Lesson 17 • January 17

 

Read on the ACIM CE App: https://acimce.app/:W-17

Lesson 17

I see no neutral things.

Practice Instructions

Purpose: To continue teaching you the real cause and effect relationship between what you think and what you see. You think that outer events cause your perceptions, but in fact your perceptions are caused by your thoughts.

Exercise: Three or four times (three are required), for one minute (less if there’s resistance).

  • With eyes open, say, “I see no neutral things, because I have no neutral thoughts.”
  • Then look about you, resting your glance on each thing you see long enough to say, “I do not see a neutral [name of object], because my thoughts about [such objects] are not neutral.”

Remarks: As usual, it is crucial to treat whatever you see as the same.
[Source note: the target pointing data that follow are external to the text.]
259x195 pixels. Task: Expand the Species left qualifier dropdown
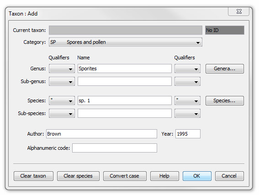point(62,100)
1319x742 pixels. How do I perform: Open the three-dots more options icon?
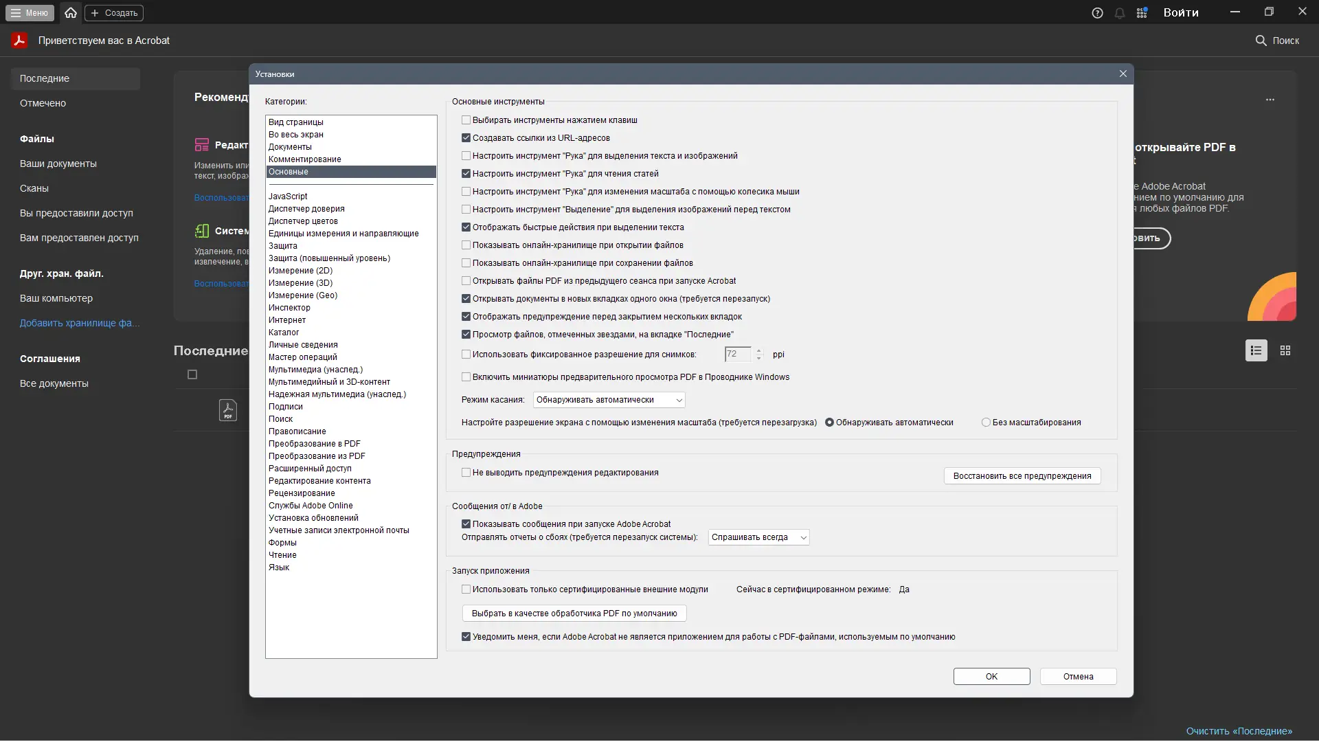click(1270, 100)
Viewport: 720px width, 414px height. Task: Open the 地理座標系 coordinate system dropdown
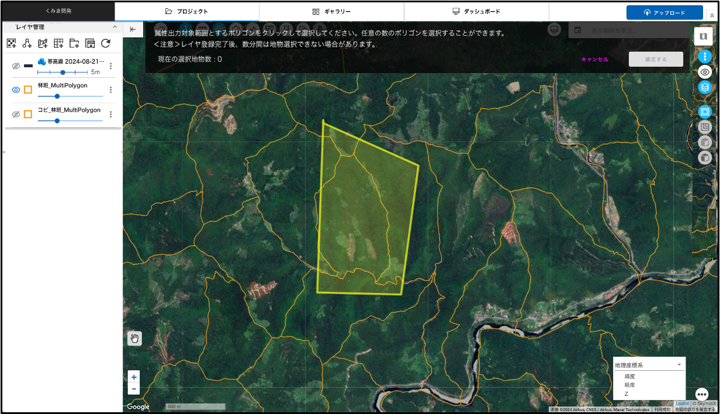648,365
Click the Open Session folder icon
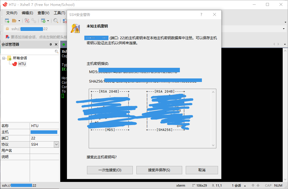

The carpet may be neutral in itself, but you do not see it that way, because your perception of it arises from thoughts that are inherently non-neutral. Even if the carpet is black and white, figuratively speaking, your thoughts always color it.

Commentary

The true meaning of cause and effect in this world, according to the Course, is that thoughts are the cause and the world is the effect. We tend to believe that events or actions in the world cause us to think in certain ways; the Course says the opposite. “It is always the thought that comes first, despite the temptation to believe that it is the other way around” (1:3). We have no neutral thoughts and therefore we see no neutral things.

What is our usual tendency when we find ourselves having certain thoughts? We ask ourselves, “What made me feel this way? What made me depressed, or angry, or bored?” But the thought always comes first. It was not anything outside of your mind that caused you to think in a certain way. Rather, your mind caused the world you see.

The lesson becomes quite radical in its statements at times:

Regardless of what you may believe, you do not see anything which is really alive and really joyous. That is because you are unaware as yet of any thoughts which are really true and therefore really happy. (3:2-3)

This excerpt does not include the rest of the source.